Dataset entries
##############################
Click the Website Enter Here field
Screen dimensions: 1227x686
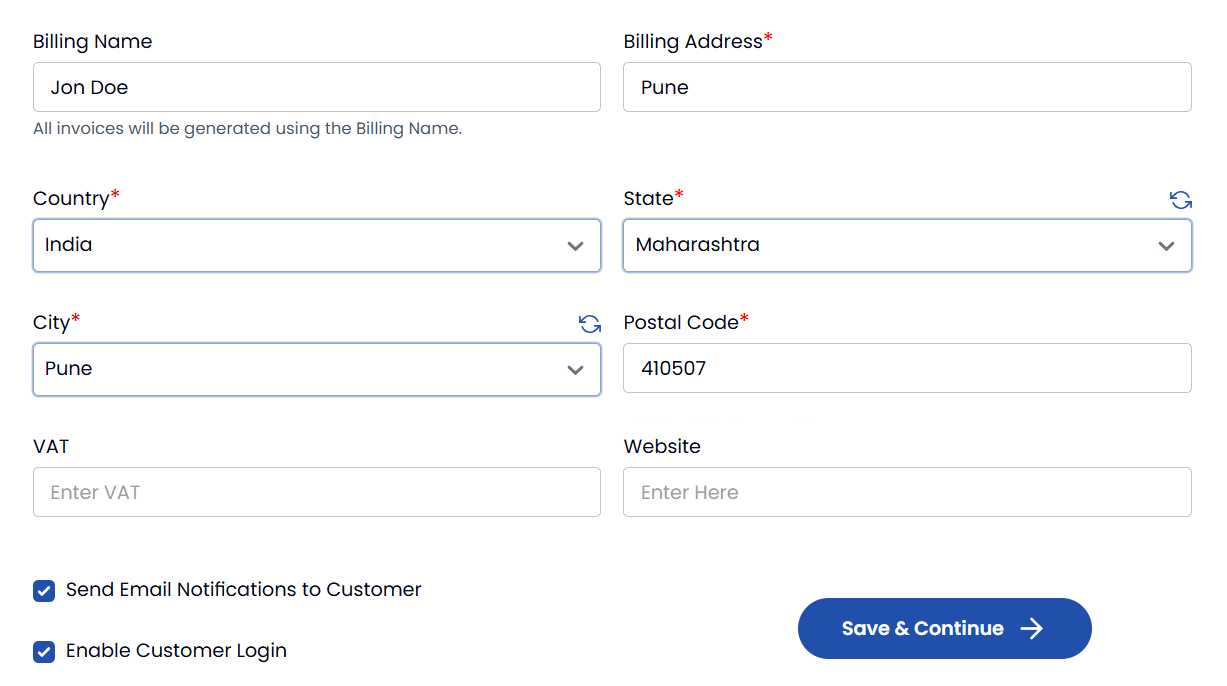click(x=907, y=492)
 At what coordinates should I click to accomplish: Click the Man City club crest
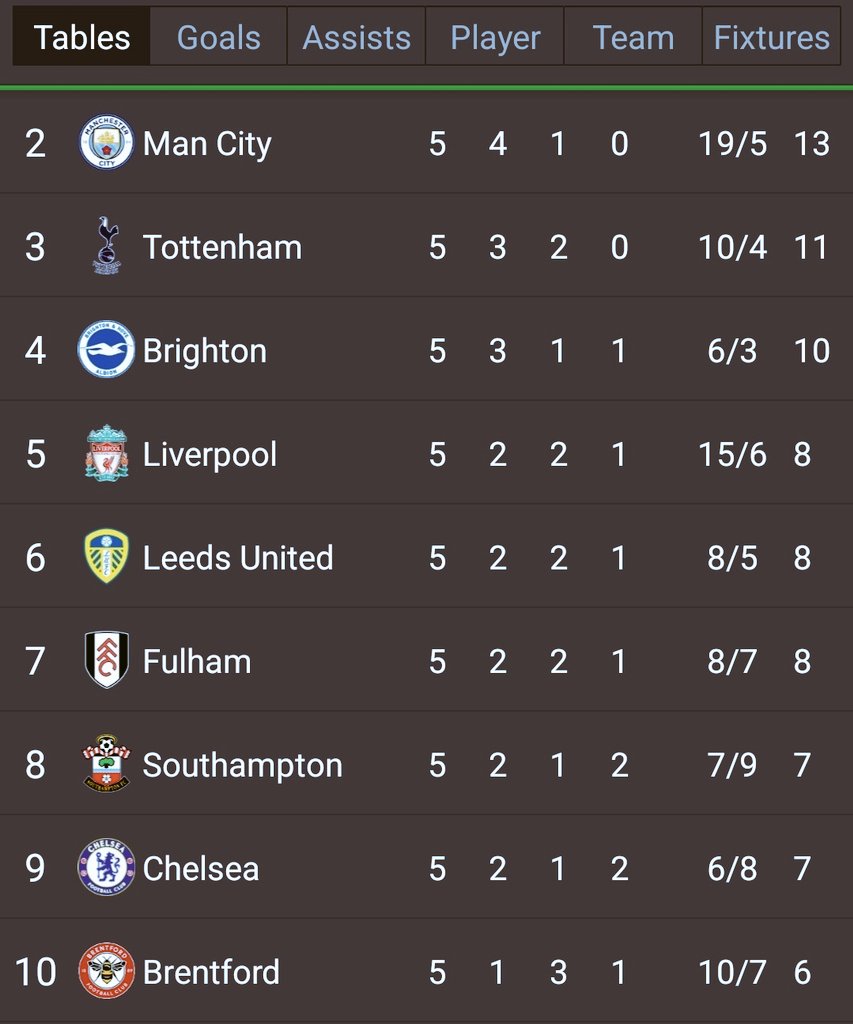point(106,142)
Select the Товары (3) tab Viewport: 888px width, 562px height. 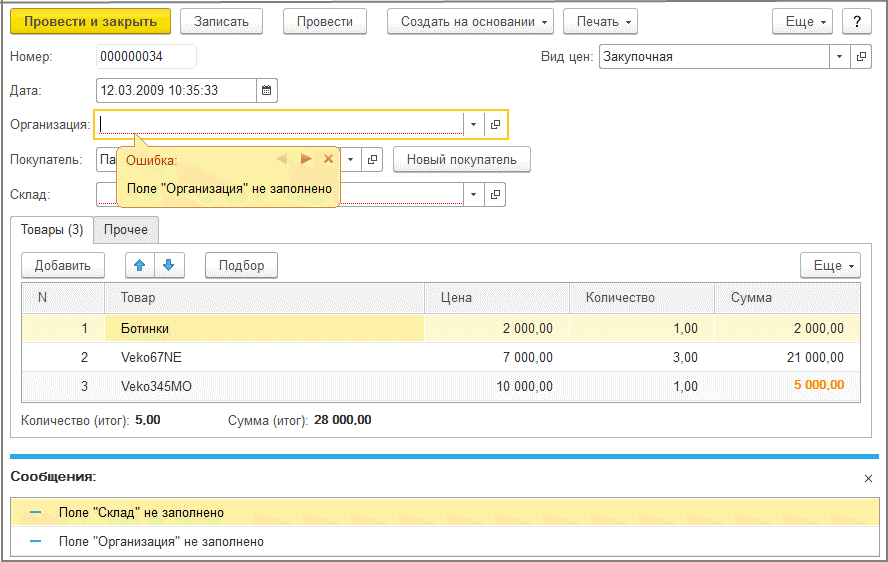point(52,230)
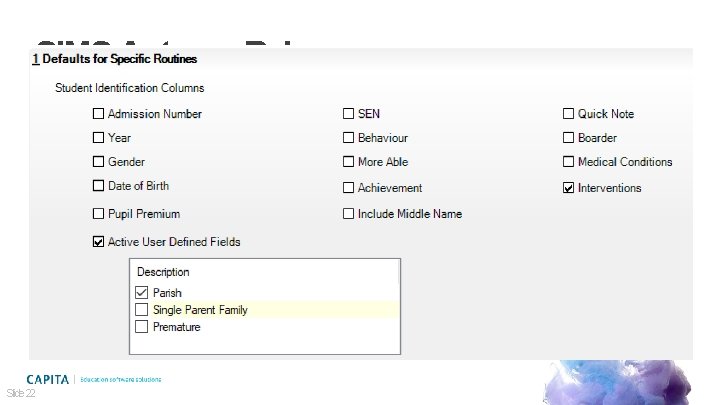This screenshot has width=720, height=405.
Task: Enable Medical Conditions column
Action: (568, 162)
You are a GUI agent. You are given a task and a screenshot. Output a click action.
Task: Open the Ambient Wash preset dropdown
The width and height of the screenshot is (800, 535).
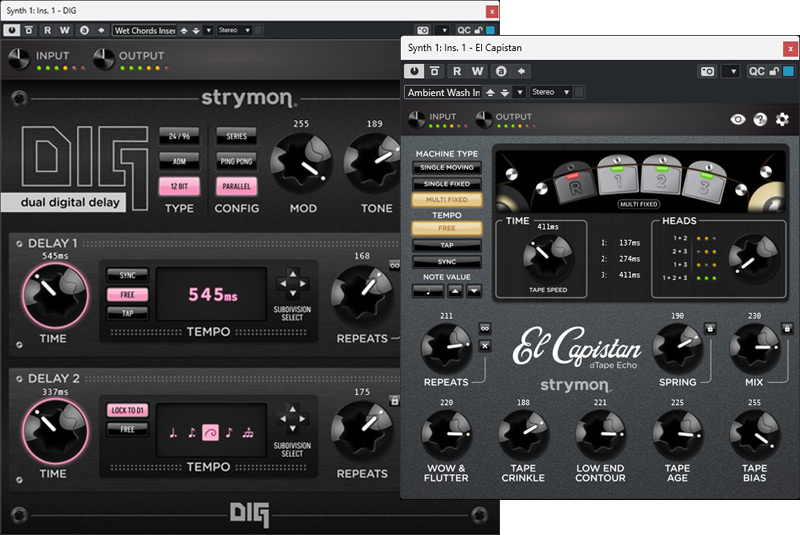(444, 92)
##############################
The lines to retype run from the one containing "The width and" through the last line of the records above; write them exactly and skip the pictures.

> Result of the exercise
The width and height of the screenshot is (800, 535).
(444, 92)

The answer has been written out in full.